前編「『ミッドサマー』のA24作品は質が高いは常識―清水崇推薦のホラー」はこちらから!

ーー『牛首村』を振り返ってみて、思い出深いことはありますか。

清水 やはり主演のKōkiさんですね。キャスティングの発表があったとき、確かに未経験者の大抜擢だったので、周囲の一般の方からいろいろ疑問や質問受けましたけど……。

 最初は僕も、Kōkiさんについて、モデルやってるというくらいのことしか知らなかったので、プロデューサーから話を聞いた時は「いやいやいや……無理でしょ、未経験で主演は……」と言ったんですよ。そうしたら「その気持ちはわかります。じゃあ1回、会ってみませんか」と言われて、会って少し話しただけで、その目つきと言動と物腰で“この子は、単なる18歳じゃない”と低姿勢の内に秘めた勢いと情熱を感じられ「この子だったらやります、一緒にやりたいです」と思いました。ただ演技のコーチにレッスンは受けてもらいたい、と幾つか条件は出した上で。

 撮影に入るとKōkiさんは、周りのベテラン俳優たちが引くくらい、テストの時から全部本気でした。「全て本息だと保たなくなるから、本番まで演技はおさえておいていいから」とこっちから言っても、「私は初めてだから、こうしかやり方がわからないんです。全力でやるしかないから、すみません」と返される。器用では無いですが、人一倍全力投球でした。そういう姿を観ているから、寄り添って、一緒に作り上げたいと思いましたね。

単純な「驚かし」はしたくない

「Kōkiに寄り添って一緒に作りたい」清水崇監督が「この子だ」と感じた理由の画像2
写真|宇佐美 亮

ーーところで、ホラー映画がVODなど時代の潮流に乗っている印象はありますか。

清水 手頃で観易い分、劇場でまで観なかったホラーでもこっそり観てみるか……ってのはああるかもしれませんね。それはレンタルビデオが普及した時にもあった事ですが、ちょっと人目を忍んで……的な見易さも影響していますよね。こういう変革時期には、必ずホラーやエロは注目されるんです。

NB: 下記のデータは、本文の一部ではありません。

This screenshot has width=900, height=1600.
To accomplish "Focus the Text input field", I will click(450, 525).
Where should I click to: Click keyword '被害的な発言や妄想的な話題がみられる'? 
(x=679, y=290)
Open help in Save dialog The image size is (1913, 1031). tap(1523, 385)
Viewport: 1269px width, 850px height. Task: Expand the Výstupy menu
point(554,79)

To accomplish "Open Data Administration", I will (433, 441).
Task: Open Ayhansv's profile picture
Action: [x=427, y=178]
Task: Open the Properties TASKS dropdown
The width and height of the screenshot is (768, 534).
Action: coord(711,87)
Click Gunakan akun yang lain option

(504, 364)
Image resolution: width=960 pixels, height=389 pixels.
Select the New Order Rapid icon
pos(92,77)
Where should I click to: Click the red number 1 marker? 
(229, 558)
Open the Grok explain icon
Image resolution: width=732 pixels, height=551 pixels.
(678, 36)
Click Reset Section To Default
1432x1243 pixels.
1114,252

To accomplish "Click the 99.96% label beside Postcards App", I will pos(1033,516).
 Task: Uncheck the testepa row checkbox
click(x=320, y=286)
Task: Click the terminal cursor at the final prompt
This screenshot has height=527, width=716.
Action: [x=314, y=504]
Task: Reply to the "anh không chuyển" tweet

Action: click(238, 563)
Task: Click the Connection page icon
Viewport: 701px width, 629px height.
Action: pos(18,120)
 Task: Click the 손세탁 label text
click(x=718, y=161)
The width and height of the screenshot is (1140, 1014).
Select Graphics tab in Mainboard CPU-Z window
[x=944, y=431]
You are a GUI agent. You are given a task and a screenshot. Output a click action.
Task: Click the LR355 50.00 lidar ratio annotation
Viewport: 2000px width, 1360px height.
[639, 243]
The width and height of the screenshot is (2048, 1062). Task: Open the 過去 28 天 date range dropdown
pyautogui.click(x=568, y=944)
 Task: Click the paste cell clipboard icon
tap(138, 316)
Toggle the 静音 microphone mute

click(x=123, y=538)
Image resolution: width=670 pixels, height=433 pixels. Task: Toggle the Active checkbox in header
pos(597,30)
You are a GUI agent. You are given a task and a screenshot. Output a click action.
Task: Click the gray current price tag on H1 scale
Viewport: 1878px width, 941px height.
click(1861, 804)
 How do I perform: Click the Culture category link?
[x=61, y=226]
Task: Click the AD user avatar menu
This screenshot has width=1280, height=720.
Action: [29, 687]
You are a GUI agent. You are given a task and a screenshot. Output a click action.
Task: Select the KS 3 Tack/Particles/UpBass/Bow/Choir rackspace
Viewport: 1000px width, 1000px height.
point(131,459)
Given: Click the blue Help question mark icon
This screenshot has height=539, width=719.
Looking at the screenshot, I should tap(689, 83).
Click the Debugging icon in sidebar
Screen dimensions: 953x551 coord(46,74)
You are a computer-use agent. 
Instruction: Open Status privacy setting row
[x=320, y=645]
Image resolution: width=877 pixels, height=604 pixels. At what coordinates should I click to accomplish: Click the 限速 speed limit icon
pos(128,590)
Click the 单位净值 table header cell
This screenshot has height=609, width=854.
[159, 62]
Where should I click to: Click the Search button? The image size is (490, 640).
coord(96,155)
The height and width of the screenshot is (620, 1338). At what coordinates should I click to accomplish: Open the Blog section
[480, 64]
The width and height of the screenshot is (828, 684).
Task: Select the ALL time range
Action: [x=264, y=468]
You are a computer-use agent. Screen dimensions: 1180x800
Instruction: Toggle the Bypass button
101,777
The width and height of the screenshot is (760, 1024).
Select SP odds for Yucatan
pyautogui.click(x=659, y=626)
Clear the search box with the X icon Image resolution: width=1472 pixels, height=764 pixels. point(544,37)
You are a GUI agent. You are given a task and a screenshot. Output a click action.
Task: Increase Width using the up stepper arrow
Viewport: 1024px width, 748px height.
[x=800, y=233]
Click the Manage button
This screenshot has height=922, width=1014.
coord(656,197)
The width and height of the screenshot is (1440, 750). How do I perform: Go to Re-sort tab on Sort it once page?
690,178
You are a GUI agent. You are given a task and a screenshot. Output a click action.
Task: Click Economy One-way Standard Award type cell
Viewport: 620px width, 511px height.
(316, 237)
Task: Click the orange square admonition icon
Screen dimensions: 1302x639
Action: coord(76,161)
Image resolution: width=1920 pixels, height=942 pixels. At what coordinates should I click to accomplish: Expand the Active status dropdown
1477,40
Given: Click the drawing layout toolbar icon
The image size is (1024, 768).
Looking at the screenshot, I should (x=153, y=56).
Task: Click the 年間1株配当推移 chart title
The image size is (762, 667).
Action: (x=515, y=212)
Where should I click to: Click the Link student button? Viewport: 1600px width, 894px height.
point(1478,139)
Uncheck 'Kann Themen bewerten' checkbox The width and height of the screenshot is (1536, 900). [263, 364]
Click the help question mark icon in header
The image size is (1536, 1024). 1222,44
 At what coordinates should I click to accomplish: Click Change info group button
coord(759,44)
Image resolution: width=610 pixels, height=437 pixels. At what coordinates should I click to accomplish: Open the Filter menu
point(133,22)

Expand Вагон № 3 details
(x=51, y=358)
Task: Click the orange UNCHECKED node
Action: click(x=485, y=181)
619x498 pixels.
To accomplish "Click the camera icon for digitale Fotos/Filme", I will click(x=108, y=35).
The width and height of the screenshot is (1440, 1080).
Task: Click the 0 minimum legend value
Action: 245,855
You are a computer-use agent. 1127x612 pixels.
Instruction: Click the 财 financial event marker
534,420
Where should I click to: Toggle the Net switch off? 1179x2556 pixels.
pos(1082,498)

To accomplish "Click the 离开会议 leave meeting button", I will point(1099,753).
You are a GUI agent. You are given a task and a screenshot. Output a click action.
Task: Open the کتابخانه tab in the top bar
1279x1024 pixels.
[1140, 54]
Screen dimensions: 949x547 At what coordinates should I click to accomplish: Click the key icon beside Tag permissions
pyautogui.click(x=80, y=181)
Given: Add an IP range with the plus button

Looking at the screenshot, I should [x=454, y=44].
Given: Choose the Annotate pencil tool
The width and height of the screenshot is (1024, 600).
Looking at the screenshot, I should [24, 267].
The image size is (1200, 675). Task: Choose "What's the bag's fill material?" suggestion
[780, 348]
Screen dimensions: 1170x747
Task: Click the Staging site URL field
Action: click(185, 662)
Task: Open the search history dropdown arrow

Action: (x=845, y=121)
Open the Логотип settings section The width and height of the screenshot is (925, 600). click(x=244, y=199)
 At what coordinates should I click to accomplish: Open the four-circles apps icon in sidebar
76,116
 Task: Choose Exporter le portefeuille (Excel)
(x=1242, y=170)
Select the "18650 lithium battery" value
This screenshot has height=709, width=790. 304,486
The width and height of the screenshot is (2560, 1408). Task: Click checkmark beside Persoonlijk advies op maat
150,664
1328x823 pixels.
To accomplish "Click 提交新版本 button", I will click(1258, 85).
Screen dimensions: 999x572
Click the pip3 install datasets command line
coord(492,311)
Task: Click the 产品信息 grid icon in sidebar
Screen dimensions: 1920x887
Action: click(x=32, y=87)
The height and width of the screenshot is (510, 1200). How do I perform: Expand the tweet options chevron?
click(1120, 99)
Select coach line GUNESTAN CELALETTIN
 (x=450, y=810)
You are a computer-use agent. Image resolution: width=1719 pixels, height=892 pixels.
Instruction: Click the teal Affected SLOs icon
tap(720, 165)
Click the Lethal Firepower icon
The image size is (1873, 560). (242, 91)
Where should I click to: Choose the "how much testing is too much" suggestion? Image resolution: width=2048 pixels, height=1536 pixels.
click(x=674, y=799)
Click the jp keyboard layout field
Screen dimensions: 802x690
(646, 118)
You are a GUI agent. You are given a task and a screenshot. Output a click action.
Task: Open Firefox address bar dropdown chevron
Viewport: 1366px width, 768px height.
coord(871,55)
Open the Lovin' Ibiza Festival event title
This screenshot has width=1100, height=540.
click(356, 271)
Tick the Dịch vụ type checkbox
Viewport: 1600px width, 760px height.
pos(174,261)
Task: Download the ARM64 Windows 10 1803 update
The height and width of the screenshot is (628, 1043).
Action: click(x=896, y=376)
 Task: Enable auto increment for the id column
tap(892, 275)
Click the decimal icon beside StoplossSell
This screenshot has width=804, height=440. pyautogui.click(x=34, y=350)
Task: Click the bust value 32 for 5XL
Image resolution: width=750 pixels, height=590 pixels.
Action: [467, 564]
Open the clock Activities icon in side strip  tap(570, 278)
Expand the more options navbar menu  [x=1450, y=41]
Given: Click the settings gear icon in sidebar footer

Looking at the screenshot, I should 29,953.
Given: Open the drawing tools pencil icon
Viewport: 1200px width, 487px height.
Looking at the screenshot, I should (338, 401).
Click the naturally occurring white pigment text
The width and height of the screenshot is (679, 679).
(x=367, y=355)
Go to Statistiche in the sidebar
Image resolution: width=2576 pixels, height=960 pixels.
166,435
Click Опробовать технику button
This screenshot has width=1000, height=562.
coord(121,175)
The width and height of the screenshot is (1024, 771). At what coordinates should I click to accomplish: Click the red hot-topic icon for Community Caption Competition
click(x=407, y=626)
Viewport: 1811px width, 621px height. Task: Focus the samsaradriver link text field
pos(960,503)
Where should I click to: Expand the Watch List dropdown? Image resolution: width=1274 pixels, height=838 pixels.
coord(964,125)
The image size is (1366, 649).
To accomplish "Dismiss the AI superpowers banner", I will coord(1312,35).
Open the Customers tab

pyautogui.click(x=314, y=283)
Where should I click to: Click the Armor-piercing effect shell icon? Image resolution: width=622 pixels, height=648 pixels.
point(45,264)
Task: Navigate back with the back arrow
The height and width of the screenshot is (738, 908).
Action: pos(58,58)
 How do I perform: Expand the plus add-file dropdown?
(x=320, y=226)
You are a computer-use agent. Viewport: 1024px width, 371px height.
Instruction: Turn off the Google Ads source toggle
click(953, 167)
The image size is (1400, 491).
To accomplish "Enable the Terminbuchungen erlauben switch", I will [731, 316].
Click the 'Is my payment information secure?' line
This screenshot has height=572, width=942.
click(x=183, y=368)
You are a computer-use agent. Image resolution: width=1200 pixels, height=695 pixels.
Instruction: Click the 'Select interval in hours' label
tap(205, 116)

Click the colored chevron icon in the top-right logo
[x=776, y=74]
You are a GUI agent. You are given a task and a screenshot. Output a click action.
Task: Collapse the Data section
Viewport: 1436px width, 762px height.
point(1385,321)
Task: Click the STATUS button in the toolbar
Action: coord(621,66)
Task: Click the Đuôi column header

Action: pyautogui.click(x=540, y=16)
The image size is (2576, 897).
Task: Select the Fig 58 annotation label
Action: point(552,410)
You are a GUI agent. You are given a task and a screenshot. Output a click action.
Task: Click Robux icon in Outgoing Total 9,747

 ただ、作る側は映画館での画調や音響設備を想定しているので、出来れば劇場で観て欲しいってのはあります。手頃なスマホやタブレット、家庭用モニターでは全く音響も画も違うので。それから、A24の作品群やアジア圏のホラー系の台頭で少しずつ変わりつつはありますが、結局はワーキャーと騒がれる“脅かし”や“刺激”イコール怖い、それがホラー映画だと思われている。そもそも、ホラー映画と聞いた途端に苦手な人はたいてい、“血みどろで残酷に人が死ぬ、ドラマ性のない映画”だと勝手に思われてしまって観ないようです。ホラー映画が好きな人は好きな人で、そこにドラマを求めない。いかに怖いかどうかだけが評価軸で、選び易くするためのジャンル分けが結局は、観客層を狭めているという悪循環があると思いますね。

ーーホラー映画を手がける上で、これだけは大切にしたいということはありますか。

清水 ハリウッドのホラー映画では、何者かの視線が近づいてくる……! 近づいてくる……! ダーン! と大きな音が鳴るけど、振り向いたら友達でしたっていうサプライズのパターンがありますよね。それを観ると僕は「いやいや友達だったらもうちょっと、遠くから声をかけろよ!」ってと突っ込んでしまうんです。それも含めての面白さとも言えますが、正直それはどんな監督でもできる演出なんですよ。もう流石にその手の古臭くチープな演出は、なるべく避けたいと思っています。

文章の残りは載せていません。